— Required work —
Rewrite the lines from the one containing "Task: Click the IGOR SADCHENKO footer text" up to and including the one containing "pyautogui.click(x=36, y=24)", putting "Choose" wherever "Select" appears and leaving everything else unchanged.

####

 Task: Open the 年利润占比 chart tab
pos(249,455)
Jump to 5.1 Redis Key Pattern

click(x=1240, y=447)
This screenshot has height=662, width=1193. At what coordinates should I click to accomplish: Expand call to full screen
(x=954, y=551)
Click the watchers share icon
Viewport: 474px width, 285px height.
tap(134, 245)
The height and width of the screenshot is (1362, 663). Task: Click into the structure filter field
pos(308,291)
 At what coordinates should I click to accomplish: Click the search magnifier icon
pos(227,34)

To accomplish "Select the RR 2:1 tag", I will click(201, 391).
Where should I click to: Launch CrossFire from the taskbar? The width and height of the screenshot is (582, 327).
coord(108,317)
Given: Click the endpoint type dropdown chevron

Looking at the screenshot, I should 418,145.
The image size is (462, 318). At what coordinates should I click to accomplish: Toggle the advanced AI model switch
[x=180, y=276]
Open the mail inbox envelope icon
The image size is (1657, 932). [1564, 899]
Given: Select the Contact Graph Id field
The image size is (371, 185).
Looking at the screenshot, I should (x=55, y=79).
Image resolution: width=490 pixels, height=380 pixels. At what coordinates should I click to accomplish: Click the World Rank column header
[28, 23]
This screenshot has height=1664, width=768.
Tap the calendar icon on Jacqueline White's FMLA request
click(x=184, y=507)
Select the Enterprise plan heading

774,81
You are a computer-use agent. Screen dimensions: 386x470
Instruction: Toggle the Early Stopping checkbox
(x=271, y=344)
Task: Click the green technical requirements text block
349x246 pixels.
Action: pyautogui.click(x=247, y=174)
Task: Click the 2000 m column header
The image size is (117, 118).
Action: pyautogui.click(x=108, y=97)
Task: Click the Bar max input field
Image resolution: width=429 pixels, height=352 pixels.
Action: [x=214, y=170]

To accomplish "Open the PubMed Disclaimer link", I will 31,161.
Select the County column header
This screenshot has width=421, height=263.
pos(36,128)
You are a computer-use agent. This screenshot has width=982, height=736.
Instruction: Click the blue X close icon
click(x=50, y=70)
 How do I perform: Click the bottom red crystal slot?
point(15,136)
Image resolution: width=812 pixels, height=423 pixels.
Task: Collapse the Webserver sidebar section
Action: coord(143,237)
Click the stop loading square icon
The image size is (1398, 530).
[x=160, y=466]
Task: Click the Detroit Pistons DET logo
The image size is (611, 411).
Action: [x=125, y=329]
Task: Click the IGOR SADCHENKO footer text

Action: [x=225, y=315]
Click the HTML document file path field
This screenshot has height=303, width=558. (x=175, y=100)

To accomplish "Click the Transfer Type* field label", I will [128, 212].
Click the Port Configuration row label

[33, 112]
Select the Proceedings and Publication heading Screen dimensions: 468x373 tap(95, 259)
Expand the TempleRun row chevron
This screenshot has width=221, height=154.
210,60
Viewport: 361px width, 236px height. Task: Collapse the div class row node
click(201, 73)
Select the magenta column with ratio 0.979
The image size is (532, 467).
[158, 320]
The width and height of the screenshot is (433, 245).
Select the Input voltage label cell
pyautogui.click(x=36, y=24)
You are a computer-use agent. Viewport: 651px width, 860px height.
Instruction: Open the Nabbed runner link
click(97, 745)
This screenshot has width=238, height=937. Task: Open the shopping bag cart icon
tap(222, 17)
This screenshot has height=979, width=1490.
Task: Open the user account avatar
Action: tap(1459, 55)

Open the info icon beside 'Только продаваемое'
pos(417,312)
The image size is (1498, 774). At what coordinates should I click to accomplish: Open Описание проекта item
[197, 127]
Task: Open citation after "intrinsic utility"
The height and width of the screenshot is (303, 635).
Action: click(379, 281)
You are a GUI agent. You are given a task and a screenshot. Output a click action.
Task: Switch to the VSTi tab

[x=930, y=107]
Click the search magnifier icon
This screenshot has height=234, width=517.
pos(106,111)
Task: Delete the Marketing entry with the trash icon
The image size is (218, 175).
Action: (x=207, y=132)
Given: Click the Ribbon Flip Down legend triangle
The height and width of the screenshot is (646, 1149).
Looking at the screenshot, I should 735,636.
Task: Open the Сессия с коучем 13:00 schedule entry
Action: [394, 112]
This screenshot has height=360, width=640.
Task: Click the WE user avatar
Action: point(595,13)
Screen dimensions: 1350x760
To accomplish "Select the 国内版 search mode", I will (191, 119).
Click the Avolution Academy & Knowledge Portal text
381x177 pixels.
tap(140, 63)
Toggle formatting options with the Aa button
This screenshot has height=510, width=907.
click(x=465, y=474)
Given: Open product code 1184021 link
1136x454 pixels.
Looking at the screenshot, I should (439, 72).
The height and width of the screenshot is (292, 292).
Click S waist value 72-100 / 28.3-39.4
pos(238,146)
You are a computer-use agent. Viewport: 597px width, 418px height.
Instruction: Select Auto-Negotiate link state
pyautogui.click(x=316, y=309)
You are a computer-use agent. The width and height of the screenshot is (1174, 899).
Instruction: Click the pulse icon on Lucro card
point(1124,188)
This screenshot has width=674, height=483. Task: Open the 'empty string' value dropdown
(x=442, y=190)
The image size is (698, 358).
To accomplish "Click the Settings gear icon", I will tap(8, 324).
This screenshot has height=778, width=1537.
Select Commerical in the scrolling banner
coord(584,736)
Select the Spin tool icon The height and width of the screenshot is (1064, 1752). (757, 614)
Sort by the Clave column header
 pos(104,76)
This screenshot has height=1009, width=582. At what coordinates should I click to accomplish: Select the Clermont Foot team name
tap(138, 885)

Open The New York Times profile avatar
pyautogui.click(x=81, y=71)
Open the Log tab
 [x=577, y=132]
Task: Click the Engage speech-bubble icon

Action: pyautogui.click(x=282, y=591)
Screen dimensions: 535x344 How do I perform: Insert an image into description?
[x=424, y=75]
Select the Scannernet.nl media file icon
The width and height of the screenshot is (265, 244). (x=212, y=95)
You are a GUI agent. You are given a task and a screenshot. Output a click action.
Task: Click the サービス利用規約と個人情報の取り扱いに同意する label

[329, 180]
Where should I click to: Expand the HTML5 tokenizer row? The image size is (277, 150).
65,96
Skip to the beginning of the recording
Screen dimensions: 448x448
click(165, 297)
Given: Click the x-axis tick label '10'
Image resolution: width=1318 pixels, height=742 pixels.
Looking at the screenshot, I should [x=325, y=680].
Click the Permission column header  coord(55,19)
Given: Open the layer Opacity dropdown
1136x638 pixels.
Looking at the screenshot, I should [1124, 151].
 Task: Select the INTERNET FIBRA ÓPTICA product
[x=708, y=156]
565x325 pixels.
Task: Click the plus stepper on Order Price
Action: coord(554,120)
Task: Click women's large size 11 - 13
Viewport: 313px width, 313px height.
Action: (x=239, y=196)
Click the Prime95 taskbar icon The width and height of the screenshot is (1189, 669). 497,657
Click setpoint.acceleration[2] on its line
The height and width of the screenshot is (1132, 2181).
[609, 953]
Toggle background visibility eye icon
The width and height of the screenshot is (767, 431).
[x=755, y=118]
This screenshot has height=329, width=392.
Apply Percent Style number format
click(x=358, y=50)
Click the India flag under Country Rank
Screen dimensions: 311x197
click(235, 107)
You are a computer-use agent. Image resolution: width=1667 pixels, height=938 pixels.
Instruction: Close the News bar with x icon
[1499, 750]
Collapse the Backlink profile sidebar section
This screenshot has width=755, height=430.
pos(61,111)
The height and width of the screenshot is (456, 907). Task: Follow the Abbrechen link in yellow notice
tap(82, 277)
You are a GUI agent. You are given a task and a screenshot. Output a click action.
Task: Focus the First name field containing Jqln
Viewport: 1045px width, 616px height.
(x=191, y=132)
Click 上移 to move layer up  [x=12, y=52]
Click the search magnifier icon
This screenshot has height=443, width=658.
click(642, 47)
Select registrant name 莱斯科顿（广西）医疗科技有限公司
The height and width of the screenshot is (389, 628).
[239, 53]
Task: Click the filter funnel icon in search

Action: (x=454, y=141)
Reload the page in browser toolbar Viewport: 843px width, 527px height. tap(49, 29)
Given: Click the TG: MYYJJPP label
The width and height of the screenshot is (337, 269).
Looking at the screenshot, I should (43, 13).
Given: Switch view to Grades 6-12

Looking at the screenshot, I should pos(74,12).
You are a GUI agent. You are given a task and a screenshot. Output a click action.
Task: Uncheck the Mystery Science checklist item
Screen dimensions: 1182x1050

####

— Problem solution —
Task: Click the IGOR SADCHENKO footer text

Action: [x=225, y=315]
Click the HTML document file path field
This screenshot has height=303, width=558. (x=175, y=100)

To accomplish "Click the Transfer Type* field label", I will [128, 212].
Click the Port Configuration row label

[33, 112]
Choose the Proceedings and Publication heading Screen dimensions: 468x373 tap(95, 259)
Expand the TempleRun row chevron
This screenshot has width=221, height=154.
210,60
Viewport: 361px width, 236px height. Task: Collapse the div class row node
click(201, 73)
Choose the magenta column with ratio 0.979
The image size is (532, 467).
[158, 320]
The width and height of the screenshot is (433, 245).
Choose the Input voltage label cell
pyautogui.click(x=36, y=24)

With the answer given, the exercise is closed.